Rosetta Space Probe European Space Agency Mission
Originally due to launch in January 2003, European Space Agency's Rosetta mission was postponed after the entire Ariane 5 fleet was grounded. It therefore missed the window for a rendezvous with its original target, Comet 46P/Wirtanen, and was placed in storage until another target was decided upon.
The mission was eventually launched in March 2004. It was launched as Flight 158 by Ariane-5G rocket from Kourou, French Guiana, to engage with comet Churyumov-Gerasimenko in 2014. The mission also performs experiments and relays the results to Earth stations through orbiter.

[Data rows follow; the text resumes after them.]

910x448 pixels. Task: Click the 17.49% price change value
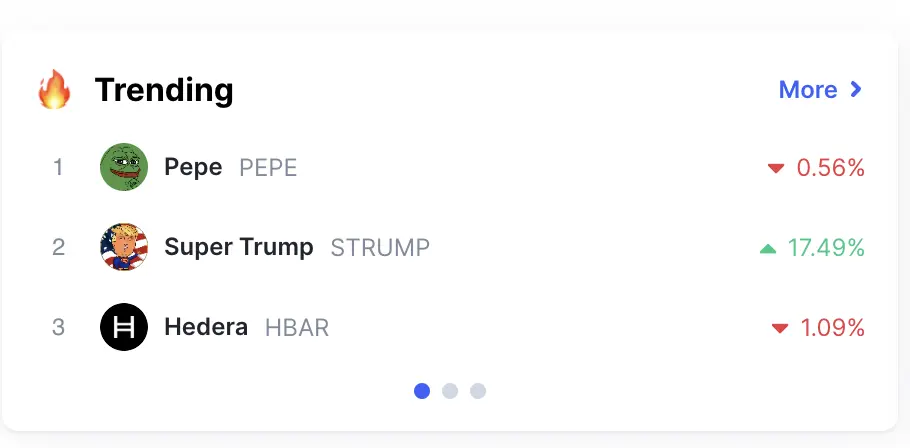[x=826, y=248]
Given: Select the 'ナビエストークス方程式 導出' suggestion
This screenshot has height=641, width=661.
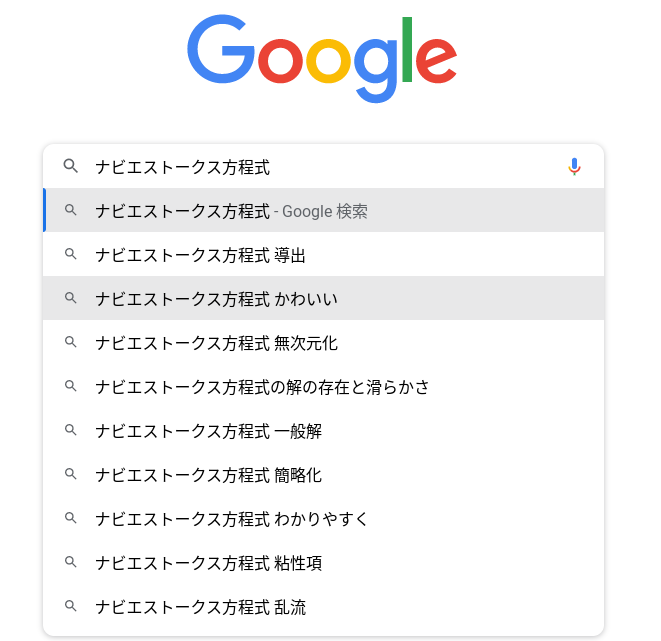Looking at the screenshot, I should [x=200, y=255].
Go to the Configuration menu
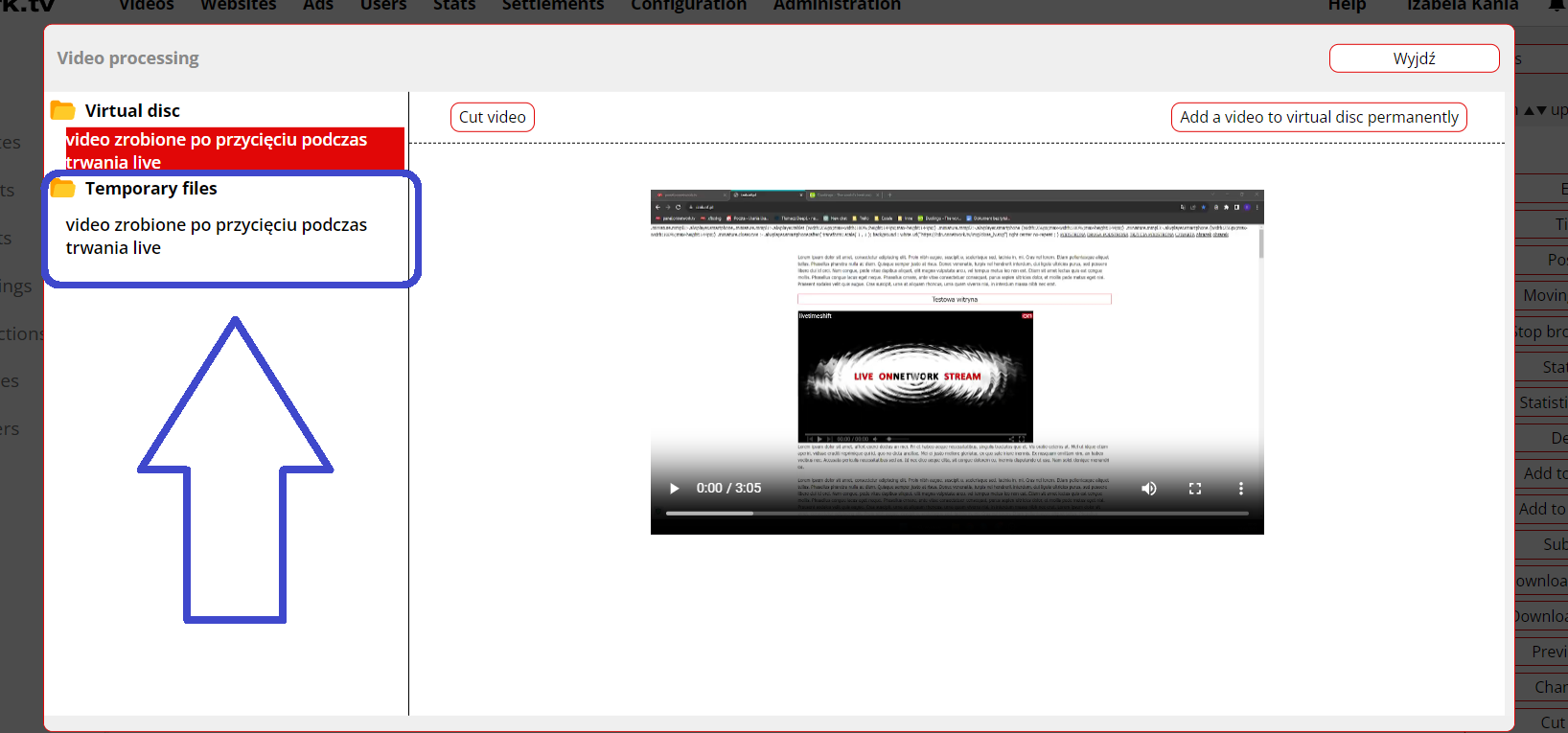Viewport: 1568px width, 733px height. [x=688, y=6]
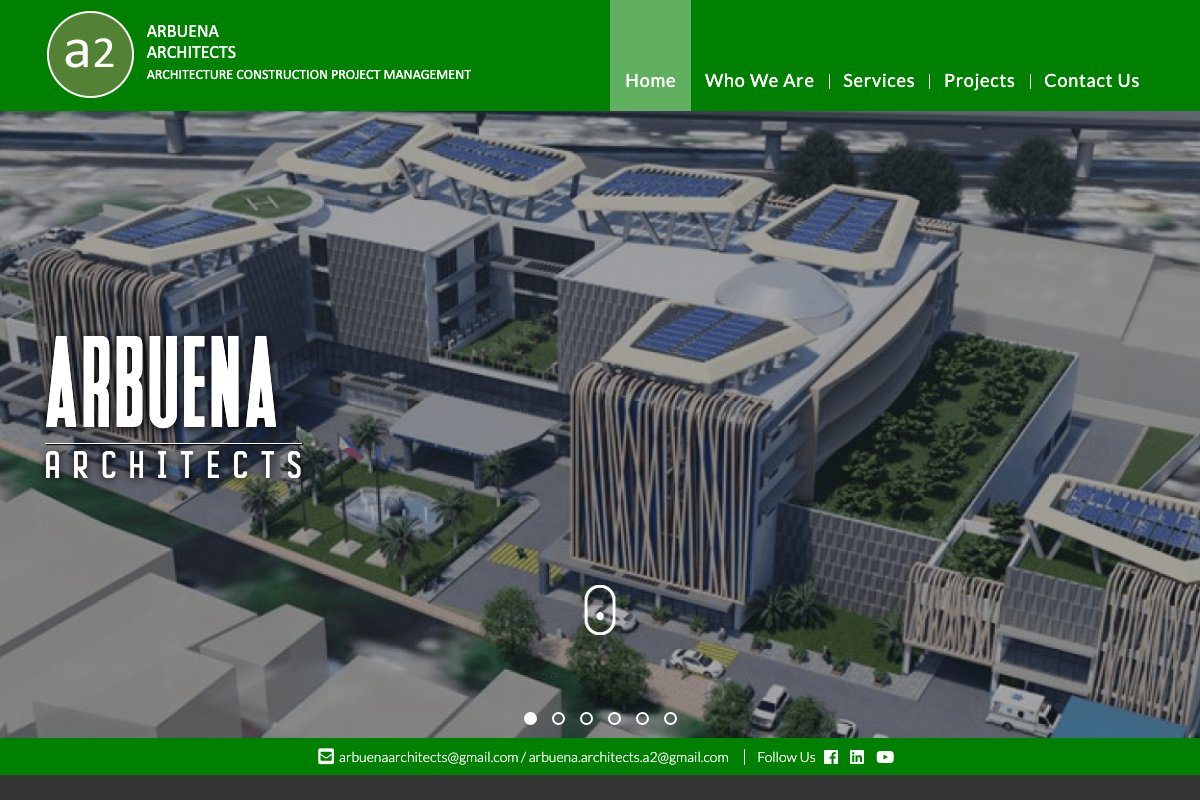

The experiments include monitoring electrical and magnetic properties, finding chemical and physical compositions, capturing macro and micro-size images of the comet with cross coupled device (CCD) cameras installed in the spacecraft.
Rosetta comprises a large orbiter, which was designed to operate for a decade, and a lander. Each of these components carries a large array of scientific instruments that will perform the most extensive study of a comet to date. The orbiter will revolve around the comet from 1km distance examining the nucleus and environment of the comet.
Expected to reach the comet by 2014, Rosetta will be the first mission to revolve around the comet's nucleus and deliver a lander to its surface. The spacecraft will be located at a distance of 600 million kilometres or 4AU (astronomical units) from the sun upon reaching the comet.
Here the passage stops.